Um quarto de enfermo pode dar assunto para muitos livros (Jane Austen) |
O ano foi 2012; o mês foi fevereiro.
Depois de uma noite muito ruim com dores de estômago e um dia inteiro com dores abdominais, o médico constatou: apendicite.
O que restou para mim, foi me levantar da cama, trocar de roupa, pegar meus documentos pessoais e ir com a ambulância até o hospital. E, para me acompanhar nesta jornada (que eu não saberia quanto tempo levaria) eu levei meu livro.Minha leitura era "Persuasão".
Lá estava eu, sedada e com meu livro na mão, jurando que conseguiria ler sob o efeito do anestésico.
Depois de ir para lá e para cá; de passar por um jejum horrível com pessoas comendo e bebendo ao meu redor, eu estava sentada no leito do quarto do hospital, de frente para a janela e lendo meu querido livro. Foi minha primeira leitura desta obra.
Sentada, esperando pelo enfermeiro que chegaria a qualquer momento, eu me distraí com Jane Austen, mais especificamente com o Almirante Croft. Talvez, em uma próxima leitura, eu seja cuidadosa ao olhar para o simpático casal Croft, pois acho ambos hilários.
E, sentada à espera do chamado para a cirurgia, eu li (e ri) com o seguinte trecho:
"Anne estava sempre com lady Russel e por isso raramente passeava sozinha; mas aconteceu de, certa manhã, cerca de uma semana ou dez dias depois da chegada dos Croft, achar melhor separar-se da amiga, ou melhor, da carruagem da amiga, na parte baixa da cidade, e voltar sozinha para Camden Place, e ao caminhar por Milsom Street teve a boa sorte de topar com o almirante. Estava sozinho junto à vitrina de uma loja de gravuras, com as mãos para trás, em atenta contemplação de alguma gravura, e ela não somente poderia ter passado despercebida dele, como foi obrigada a tocar nele e falar com ele até que ele a percebesse. Quando, porém, a percebeu e reconheceu, fez isso com toda a espontaneidade e todo o bom humor de sempre.- Ah! É você? Obrigado, obrigado. Esse é um tratamento de amiga. Cá estou eu contemplando um quadro. Não consigo passar por esta loja sem parar um pouco. Mas veja só que barco é este! Olhe só. Já viu uma coisa dessas? Que sujeitos estranhos devem ser esses seus pintores, para pensar que alguém arriscaria a vida numa velha concha disforme como essa? E no entanto aqui estão dois cavalheiros de pé dentro dela, muito à vontade, a contemplar os penedos e montanhas ao seu redor, como se o barco não pudesse virar de um momento para o outro, o que certamente era o caso. Gostaria de saber onde esse barco foi construído! - morrendo de rir. - Não me arriscaria nem nem que fosse para atravessar só um bebedouro. Muito bem - afastando-se da vitrina -, aonde você vai? Posso ir a algum lugar para você ou com você? Posso ser útil em alguma coisa?- Nada, muito obrigada, a não ser que me dê o prazer da sua companhia no trecho em que nossos caminhos se unem. Estou indo para casa.- Com todo o prazer, e até mais adiante também. É, sim, faremos um belo passeio juntos, e eu tenho algo a lhe dizer enquanto caminhamos. Vamos, dê-me o seu braço; assim mesmo; não me sinto à vontade se não tiver uma mulher apoiada em meu braço. Meu Deus! Que barco é esse! - lançando um último olhar ao quadro, quando começavam a caminhar".
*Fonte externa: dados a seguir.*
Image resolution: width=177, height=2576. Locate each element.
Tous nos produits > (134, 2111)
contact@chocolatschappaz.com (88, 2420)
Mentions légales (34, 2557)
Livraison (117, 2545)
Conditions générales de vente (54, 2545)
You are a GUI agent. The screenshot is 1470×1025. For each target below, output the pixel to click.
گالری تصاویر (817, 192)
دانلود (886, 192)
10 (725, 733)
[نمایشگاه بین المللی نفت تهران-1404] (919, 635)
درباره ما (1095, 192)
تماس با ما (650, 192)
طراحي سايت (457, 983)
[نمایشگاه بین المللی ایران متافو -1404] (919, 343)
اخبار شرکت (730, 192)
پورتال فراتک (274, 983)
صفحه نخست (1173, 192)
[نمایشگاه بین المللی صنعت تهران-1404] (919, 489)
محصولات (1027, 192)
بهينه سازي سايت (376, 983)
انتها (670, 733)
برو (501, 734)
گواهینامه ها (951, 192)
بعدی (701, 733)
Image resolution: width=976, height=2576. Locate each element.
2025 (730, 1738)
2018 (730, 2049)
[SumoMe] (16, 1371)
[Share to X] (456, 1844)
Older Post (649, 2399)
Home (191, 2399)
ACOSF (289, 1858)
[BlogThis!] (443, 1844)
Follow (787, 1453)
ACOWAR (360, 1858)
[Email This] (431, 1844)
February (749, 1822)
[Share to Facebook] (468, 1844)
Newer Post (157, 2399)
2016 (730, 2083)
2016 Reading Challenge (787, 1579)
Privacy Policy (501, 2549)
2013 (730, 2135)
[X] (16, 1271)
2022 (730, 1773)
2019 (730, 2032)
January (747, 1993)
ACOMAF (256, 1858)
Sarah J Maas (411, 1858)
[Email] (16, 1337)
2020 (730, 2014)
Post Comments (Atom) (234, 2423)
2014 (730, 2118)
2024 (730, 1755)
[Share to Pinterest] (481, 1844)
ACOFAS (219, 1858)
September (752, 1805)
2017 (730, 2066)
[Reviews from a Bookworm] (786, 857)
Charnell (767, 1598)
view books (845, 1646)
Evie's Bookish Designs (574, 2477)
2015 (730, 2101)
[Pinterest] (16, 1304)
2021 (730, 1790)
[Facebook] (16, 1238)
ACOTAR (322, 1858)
Existe um momento na leitura em que ela deve ser pausada para admiração (ou algo semelhante). Depois que terminei a leitura deste trecho, eu fechei meu livro e deitei na cama e fiquei me divertindo com a imagem do simpático almirante junto a vitrina.
Pouco tempo depois, o enfermeiro chegou e perguntou:
- Pronta para sua cirurgia, Adelita?
Eu não tinha escolha, eu fui com ele.
Assim, sendo esta minha terceira leitura de Persuasão, a imagem daquele dia do hospital esta registrada na minha memória e, todas as vezes que leio esta parte do capítulo 18, lembro da cena em que fui protagonista.